O soluço preso tornou-se um grito abafado. Caiu de joelhos, ignorando o frio que subiu pela espinha. Teria apoiado as mãos na areia, mas a água não o permitiu se afundar tanto, empurrando-o falhamente para a beira. No entanto, continuou estático, sentindo que as lágrimas se transformavam em mar e o mar se transformava em lágrimas e Shisui continuava borrado em meio aos tons de jade de um eterno entardecer. O tempo estava parado desde que ele morrera, mas apenas quando mergulhado que se lembrava.
— Eu não vou pensar nisso, Shisui!
— Mas é uma possibilidade, Itachi.
— Eu... eu não ligo! Você não vai morrer.
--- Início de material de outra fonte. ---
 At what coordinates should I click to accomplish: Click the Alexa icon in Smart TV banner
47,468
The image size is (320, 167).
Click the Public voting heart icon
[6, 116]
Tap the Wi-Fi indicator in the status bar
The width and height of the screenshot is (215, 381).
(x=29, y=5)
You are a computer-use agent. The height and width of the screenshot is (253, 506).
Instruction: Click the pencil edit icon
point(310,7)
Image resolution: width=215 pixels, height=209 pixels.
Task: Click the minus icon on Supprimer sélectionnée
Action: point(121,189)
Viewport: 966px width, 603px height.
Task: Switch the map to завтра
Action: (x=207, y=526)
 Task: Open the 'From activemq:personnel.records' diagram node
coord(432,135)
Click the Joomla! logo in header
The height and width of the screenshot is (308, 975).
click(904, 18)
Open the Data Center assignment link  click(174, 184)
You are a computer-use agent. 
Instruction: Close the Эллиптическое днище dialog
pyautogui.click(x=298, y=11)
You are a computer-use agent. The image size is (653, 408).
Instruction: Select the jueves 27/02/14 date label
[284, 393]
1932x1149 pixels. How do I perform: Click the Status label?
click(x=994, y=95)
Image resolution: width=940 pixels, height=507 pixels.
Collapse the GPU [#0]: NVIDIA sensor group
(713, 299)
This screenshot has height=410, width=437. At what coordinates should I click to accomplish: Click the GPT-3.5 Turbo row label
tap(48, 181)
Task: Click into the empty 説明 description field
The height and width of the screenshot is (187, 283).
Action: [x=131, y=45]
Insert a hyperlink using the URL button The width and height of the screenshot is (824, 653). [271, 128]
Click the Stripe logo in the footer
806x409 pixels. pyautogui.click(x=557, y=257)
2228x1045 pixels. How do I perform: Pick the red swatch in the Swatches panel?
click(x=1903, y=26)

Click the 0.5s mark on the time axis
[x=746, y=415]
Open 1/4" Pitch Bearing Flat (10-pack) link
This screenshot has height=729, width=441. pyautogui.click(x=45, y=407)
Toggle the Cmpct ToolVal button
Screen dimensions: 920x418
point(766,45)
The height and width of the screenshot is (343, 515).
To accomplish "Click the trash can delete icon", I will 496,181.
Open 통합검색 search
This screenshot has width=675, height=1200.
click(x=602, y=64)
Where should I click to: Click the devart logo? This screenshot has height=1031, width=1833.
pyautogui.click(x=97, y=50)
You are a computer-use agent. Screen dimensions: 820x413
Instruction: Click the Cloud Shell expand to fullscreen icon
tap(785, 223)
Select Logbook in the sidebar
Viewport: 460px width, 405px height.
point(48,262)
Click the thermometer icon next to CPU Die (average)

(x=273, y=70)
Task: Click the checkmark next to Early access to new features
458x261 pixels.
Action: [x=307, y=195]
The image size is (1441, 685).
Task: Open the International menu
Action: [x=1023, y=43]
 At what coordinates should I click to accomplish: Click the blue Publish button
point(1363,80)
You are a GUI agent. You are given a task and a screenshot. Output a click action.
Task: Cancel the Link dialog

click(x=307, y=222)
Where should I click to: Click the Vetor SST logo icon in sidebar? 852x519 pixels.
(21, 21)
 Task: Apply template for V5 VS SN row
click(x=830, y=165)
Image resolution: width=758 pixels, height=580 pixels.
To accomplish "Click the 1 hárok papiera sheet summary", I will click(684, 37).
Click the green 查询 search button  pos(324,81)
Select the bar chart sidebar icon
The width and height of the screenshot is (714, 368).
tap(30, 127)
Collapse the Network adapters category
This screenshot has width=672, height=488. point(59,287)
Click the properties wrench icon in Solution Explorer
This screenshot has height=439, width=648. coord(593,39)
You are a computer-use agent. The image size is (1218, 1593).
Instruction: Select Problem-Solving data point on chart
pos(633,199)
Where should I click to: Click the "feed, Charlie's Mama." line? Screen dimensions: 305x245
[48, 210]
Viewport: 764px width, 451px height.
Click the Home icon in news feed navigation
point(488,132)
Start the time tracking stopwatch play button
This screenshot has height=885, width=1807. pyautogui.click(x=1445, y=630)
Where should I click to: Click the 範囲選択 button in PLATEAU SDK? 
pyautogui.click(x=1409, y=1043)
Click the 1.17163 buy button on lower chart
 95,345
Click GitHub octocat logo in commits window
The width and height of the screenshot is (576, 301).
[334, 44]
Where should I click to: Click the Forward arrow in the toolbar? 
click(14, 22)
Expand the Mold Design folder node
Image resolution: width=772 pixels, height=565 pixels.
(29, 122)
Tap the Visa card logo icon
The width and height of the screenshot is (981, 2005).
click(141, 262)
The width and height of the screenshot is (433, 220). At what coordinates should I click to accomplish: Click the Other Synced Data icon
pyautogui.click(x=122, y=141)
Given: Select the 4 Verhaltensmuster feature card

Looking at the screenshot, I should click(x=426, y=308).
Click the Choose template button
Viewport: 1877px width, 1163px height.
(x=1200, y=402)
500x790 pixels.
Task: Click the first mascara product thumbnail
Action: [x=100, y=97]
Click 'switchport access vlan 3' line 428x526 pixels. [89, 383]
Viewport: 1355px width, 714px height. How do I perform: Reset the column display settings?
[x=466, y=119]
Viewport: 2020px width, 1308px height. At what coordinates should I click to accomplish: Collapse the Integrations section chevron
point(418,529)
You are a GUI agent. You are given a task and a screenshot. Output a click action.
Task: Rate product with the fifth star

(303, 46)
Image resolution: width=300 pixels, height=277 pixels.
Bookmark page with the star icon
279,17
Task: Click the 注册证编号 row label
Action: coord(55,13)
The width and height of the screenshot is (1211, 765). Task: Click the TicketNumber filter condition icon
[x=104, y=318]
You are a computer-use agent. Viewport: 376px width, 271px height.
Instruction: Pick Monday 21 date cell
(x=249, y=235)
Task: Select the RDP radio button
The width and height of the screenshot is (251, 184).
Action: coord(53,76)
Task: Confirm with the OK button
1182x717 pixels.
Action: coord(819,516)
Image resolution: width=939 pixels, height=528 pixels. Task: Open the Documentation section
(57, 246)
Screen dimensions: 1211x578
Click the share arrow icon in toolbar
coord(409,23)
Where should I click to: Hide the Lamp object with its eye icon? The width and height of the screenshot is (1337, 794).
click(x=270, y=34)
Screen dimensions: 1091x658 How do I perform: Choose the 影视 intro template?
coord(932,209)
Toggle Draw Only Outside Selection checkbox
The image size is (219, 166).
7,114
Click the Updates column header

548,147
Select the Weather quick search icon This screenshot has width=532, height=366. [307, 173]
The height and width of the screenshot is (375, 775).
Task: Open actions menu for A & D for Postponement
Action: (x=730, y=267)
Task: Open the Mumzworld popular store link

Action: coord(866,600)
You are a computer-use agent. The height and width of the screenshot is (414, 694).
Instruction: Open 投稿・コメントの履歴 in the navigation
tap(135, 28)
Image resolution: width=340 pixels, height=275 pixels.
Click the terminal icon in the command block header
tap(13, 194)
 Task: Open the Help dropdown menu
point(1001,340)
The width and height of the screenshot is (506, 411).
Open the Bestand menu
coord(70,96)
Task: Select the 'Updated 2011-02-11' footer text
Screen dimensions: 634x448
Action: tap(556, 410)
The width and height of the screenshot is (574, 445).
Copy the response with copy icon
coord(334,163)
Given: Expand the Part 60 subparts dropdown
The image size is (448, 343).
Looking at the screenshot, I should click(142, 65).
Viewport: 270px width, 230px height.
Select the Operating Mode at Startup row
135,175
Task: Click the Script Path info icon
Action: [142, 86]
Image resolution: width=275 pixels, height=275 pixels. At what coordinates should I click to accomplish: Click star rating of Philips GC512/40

— Eu sou um ninja. Corro esse risco e...
— Se for assim, o que você vai fazer após a minha morte?
— ‘Tachi... — Ele sorriu. — Você jamais vai morrer... não enquanto eu ainda estiver vivo.
— Então eu não preciso pensar no que fazer quando você morrer.
— Tem razão. — Riu baixo. — Não posso deixar você desprotegido, né? — Sorrindo brincalhão, deixou os lábios roçar nos de Itachi.
— Não... — murmurou baixo, suspirando, antes de se afogar no gosto de paraíso que tinha aquela boca. O corpo se aqueceu.
— Você prometeu, Shisui... — murmurou baixo, tocando os lábios com a ponta úmida dos dedos. Ali sentiu o gosto de sal, de saudades, de distância, de sangue e de morte. Nada sequer chegava perto do que ainda se lembrava do gosto dele.
— Eu te amo... — Itachi conseguiu ler os lábios de Shisui se moverem enquanto ele ainda caía. Mas, daquela vez, Shisui não ouviu sua resposta. Era tarde demais.